Configuration Examples

Minimal Google Setup

# agents/.env
GOOGLE_API_KEY=AIzaSyD4R5T6Y7U8I9O0P1A2S3D4F5G6H7J8K9L0

Anthropic with Custom Model

# agents/.env
ANTHROPIC_API_KEY=sk-ant-api03-A1B2C3D4E5F6G7H8I9J0
ANTHROPIC_MODEL=claude-3-opus-20240229

Bedrock with Named Profile

# agents/.env
BEDROCK_INFERENCE_PROFILE=arn:aws:bedrock:us-east-1:123456789012:inference-profile/us.anthropic.claude-3-5-sonnet-20240620-v1:0
AWS_PROFILE=bedrock-user
AWS_REGION=us-east-1

Troubleshooting AI Configuration

No Provider Configured

ERROR: No AI provider configured!
Please configure one of the following providers...

Solution: Set at least one API key as shown above.

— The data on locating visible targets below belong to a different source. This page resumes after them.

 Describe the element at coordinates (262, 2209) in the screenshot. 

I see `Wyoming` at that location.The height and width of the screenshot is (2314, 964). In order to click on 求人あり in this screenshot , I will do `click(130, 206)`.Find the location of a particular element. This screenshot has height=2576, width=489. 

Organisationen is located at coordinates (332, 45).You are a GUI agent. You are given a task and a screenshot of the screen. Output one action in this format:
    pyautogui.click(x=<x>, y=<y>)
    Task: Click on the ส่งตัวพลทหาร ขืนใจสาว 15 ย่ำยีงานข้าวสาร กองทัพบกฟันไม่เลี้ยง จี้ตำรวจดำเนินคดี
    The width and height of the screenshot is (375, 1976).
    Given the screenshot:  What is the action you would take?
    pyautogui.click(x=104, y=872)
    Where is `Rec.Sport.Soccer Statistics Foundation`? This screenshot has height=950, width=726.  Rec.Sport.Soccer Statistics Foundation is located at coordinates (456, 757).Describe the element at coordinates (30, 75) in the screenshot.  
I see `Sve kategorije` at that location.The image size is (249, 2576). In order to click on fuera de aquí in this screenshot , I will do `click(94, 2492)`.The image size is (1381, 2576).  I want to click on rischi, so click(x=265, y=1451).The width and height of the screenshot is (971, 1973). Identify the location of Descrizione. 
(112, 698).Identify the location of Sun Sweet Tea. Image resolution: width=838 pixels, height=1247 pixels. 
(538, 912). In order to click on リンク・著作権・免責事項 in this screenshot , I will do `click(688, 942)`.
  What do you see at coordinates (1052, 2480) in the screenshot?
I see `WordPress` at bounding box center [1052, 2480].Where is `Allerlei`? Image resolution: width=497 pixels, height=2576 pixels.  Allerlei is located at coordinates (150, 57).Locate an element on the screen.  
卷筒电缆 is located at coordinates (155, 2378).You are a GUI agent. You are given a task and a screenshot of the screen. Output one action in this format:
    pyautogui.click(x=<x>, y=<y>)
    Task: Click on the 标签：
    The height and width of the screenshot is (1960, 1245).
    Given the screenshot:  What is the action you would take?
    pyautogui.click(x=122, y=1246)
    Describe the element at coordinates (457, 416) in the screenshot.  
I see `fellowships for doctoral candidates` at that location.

AWS Bedrock Credentials Missing

ERROR: BEDROCK_INFERENCE_PROFILE is set but AWS credentials are not configured

Solution: Configure AWS credentials via environment variables or AWS profiles.

Invalid API Key

ERROR: Authentication failed with provider

Solution: Verify your API key is correct and has necessary permissions.

Model Recommendations

Use Case	Recommended Provider	Model	Why
General SRE Tasks	Google Gemini	`gemini-2.0-flash`	Fast, reliable, good for operations
Complex Analysis	Anthropic Claude	`claude-3-5-sonnet-20240620`	Superior reasoning for complex problems
Enterprise/AWS	AWS Bedrock	`claude-3-opus-*`	Enterprise compliance, AWS integration
Cost-Sensitive	Google Gemini	`gemini-2.0-flash`	Most cost-effective for high-volume usage

🔒 Security

Store sensitive credentials in environment variables
Use separate credentials for production vs development
Follow principle of least privilege for AWS and Kubernetes access
Never commit actual .env files to version control
Review audit logs periodically

🐛 Troubleshooting

Common Issues

Service Communication Issues:

docker compose ps                    # Check if all containers are running
docker compose logs [service-name]  # Check specific service logs

Database Connection Issues:

docker compose logs postgres         # Check PostgreSQL logs

AI Model Configuration Issues:
```
docker compose logs sre-bot-api | grep -E "(ERROR|model|provider)"
```
Common errors:
- No AI provider configured! → Set at least one API key
- Bedrock requires valid AWS credentials → Configure AWS access
- Authentication failed → Verify API key is valid
- See AI Model Configuration for detailed setup

Health Checks

# Check overall health
curl http://localhost:8000/health

# Kubernetes readiness/liveness probes
curl http://localhost:8000/health/readiness
curl http://localhost:8000/health/liveness

📚 Available Tools and Functions

AWS Cost Analysis Tools

get_cost_for_period - Get costs for specific date ranges
get_monthly_cost - Monthly cost summaries
get_cost_trend - Cost trend analysis
get_cost_by_service - Service-level cost breakdown
get_cost_by_tag - Tag-based cost analysis
get_most_expensive_account - Identify highest-cost accounts

🤝 Contributing

Follow the established code structure and patterns
Use shared utilities from agents/sre_agent/utils.py

Run code quality checks before committing:

ruff check . --fix
ruff format .
pre-commit run --all-files

Test your changes with Docker Compose
Update documentation as needed

📄 License

[Add your license here]

Need help? Check the troubleshooting section above or review the service logs with docker compose logs [service-name].